While some educators and parents believe that exploring career options should start as early as possible, others believe it’s best for students to not “worry” about career options until college. Regardless, most students are tasked with making big decisions related to career options, like which major to declare in college, often before the age of 18.  And the majority make these decisions blindly.  Instead of letting them keep making these decisions without adequate information, let’s help students explore their interests and find the best career options for themselves.

Here’s how educators and parents can create environments where students can explore options and validate their interests:

  1. Have Real Career Conversations.

    • These conversations include talking about the hard stuff. Organizational psychologist, Adam Grant says protecting kids from struggle may be counterproductive. Failure is inevitable during one’s career journey. When adults are willing to talk about their own failures and challenges, they appear more approachable. This creates an opportunity for students to share their own concerns regarding career options with these adults, and ask genuine questions. As educators, encourage students to have these career conversations with adults in their lives, creating time within the classroom to help students identify those people and learn the etiquette needed to have these conversations. As parents, use dinner-time as an opportunity to discuss challenges you’re facing as an adult, and encourage your children to share their opinions.
  2. Have a Documentary Day/Night.

    • Documentaries are a great way for us to learn about topics we may know nothing about, or get new perspectives on topics we care about.  They may even open up dialogue on career options that students may have never known existed.  Let the students or your children choose the topic or documentary – there are tons available on Netflix. Get everyone’s favorite snacks and enjoy. Bonus: Have a discussion during and/or after.
  3. Maintain Open Communication.

    • Do not put career labels on your students or children. I’ve seen too many educators and parents assume a child will go down a certain path.  Usually due to their skills in a specific area or due to family history. Instead, ask thoughtful and open-ended questions.  Encourage students to reflect on their own interests and create a list of career options to explore. As parents, stay open-minded and supportive, especially when your child wants to explore a field you may have negative bias towards or know nothing about. Allow your child to educate you on their opinion, and have open conversations to share perspectives.
  4. Encourage Networking in Day-to-Day Activities.

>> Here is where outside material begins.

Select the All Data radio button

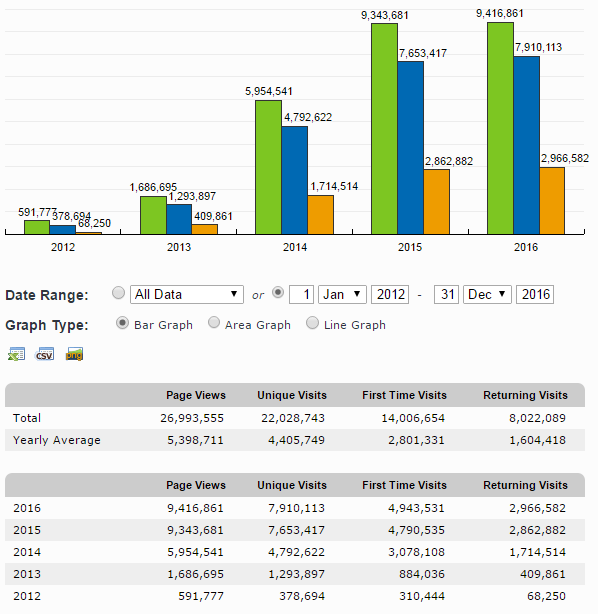(118, 293)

    • Every student I know is involved with some sort of service project. Most students simply do the service and then move on to the next project. Instead, empower students to interact with the people doing service alongside them. Whether they be the same age, younger, or older, help your student learn how to start meaningful conversations and network with anyone and everyone.  This will help them identify mentors as they advance in their interest exploration.
  5. Leverage Family Ties.

    • Most students do some sort of “Family Tree” project.  Typically, students will only focus on finding names and relationships within their family ancestry.  Instead, have students also learn about the personalities and careers of their family members. As a parent, encourage extended family members to share their ambitions, goals, and challenges during family meals and outings.

Having the space to explore interests as a student is key. Parents and educators alike can create an environment in which students feel comfortable discussing their interests and how those can translate into career paths. These are just a few ways to pave the way for career exploration.  A customized approach can help play to each individual student’s strengths.